Personal information
- Born: February 11, 1985 (age 41) Hampton, Virginia, U.S.
- Listed height: 6 ft 4 in (1.93 m)
- Listed weight: 260 lb (118 kg)

Career information
- High school: Bethel (Hampton)
- College: Virginia Tech (2004-2007)
- NFL draft: 2008: 3rd round, 72nd overall pick

Career history

Playing
- Buffalo Bills (2008–2010); Pittsburgh Steelers (2010–2011)*; Saskatchewan Roughriders (2012);
- * Offseason and/or practice squad member only

Coaching
- Frostburg State (2013) Intern; Christopher Newport (2014–2016) Defensive line coach; New Hampshire (2017–2018) Defensive ends coach; BC Lions (2019) Defensive line coach; Christopher Newport (2020–2021) Defensive line coach; Richmond (2022–present) Defensive ends coach;

Awards and highlights
- First-team All-ACC (2007);

Career NFL statistics
- Total tackles: 13
- Sacks: 1
- Stats at Pro Football Reference
- Stats at CFL.ca (archive)

= Chris Ellis (American football) =

American football player and coach (born 1985)

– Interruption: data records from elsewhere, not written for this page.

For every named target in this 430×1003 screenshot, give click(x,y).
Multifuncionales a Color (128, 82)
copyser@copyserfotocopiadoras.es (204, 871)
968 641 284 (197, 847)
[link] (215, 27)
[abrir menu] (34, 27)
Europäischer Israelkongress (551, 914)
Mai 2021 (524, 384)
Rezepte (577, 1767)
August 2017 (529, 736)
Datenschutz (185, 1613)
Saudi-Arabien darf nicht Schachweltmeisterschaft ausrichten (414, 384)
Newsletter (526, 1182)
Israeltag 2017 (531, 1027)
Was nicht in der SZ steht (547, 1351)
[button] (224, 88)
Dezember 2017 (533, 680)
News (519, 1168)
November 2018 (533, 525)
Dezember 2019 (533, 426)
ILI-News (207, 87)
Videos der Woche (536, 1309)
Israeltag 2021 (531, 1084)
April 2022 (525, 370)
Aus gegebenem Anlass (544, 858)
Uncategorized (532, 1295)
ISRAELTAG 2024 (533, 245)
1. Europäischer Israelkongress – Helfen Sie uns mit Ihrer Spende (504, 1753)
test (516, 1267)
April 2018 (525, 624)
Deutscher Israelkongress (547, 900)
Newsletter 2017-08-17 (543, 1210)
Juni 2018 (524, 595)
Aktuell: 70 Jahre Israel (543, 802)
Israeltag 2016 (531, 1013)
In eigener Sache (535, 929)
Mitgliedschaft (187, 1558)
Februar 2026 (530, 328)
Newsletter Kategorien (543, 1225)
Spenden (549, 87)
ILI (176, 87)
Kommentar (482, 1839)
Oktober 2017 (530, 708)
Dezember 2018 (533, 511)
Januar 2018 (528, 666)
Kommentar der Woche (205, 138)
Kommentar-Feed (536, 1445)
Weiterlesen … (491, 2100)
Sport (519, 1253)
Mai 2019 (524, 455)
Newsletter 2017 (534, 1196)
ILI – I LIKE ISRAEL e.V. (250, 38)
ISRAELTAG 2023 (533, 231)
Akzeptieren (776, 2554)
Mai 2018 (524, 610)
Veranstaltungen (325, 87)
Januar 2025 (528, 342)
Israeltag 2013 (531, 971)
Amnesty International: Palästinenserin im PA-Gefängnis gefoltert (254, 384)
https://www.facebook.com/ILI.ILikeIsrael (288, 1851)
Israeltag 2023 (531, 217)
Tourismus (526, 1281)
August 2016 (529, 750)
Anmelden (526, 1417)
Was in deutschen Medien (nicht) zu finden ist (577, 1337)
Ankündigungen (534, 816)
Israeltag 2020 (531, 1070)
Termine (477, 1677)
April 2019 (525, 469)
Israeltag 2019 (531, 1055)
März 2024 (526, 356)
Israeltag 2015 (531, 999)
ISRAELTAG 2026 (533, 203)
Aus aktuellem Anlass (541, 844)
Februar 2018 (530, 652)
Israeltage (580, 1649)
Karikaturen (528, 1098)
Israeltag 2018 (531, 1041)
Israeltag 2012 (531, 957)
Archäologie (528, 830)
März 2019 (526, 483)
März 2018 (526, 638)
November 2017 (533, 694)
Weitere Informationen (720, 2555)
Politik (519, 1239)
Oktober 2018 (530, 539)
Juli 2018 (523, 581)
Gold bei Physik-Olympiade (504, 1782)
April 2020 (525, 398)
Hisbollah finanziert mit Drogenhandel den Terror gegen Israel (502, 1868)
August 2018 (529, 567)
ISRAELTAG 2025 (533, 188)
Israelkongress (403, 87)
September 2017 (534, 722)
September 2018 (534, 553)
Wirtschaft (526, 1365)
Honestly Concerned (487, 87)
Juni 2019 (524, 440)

Chris Ellis (born February 11, 1985) is an American college football coach and former defensive lineman. He is the defensive ends coach for the University of Richmond, a position he has held since 2022. He was selected by the Buffalo Bills in the third round of the 2008 NFL draft. He played college football for the Virginia Tech Hokies, where he was a first-team All-ACC selection. He was also a member of the Pittsburgh Steelers and Saskatchewan Roughriders.

==Early life==
Ellis was ranked 66th on SuperPrep's Elite 100 list following his senior season when he led Bethel with 50 tackles - seven for loss - and 10 sacks. He was named an All-American by both SuperPrep and PrepStar as a defensive lineman. He was named to the VHSCA All-Eastern Region honorable mention squad as a defensive end. He posted 75 tackles and 15 sacks as a junior.

==College career==
The most experienced of Tech's defensive linemen when he totaled 53 tackles, 9 for a loss, and 8.5 sacks and ranked second in QB hurries (15) and caused a fumble that was returned for a touchdown against Kent State. In 2006, he closed out the season with 38 tackles (8.5 for losses) and 4.5 sacks. In 2005, he had a total of 41 tackles, 10.5 TFL, 6.0 sacks and 14 hurries. In 2004, he earned third-team Freshman All-America honors from The Sporting News after playing in all 13 games, recording 33 tackles were 7.5 tackles for loss and 3.0 sacks. He also had a fumble recovery, a forced fumble, three pass break ups and 14 quarterback hurries. 2003: Worked at defensive end while redshirting. He had the best vertical jump (31½") among the incoming freshmen linemen. He upped his vertical to 35 inches by spring practice, the fifth-best leap on the entire defense and turned in the top 40 time among the ends at 4.56 and bench pressed 350 pounds.

==Professional career==

===Buffalo Bills===
Ellis was selected by the Buffalo Bills in the third round of the 2008 NFL draft with the 72nd overall pick. He was moved to the OLB position under George Edwards in Buffalo's new 3-4 defense prior to the 2010 NFL season. He was waived on October 11, 2010.

===Pittsburgh Steelers===
The Steelers signed Ellis to their practice squad on November 2, 2010. However, he was waived on August 30, 2011.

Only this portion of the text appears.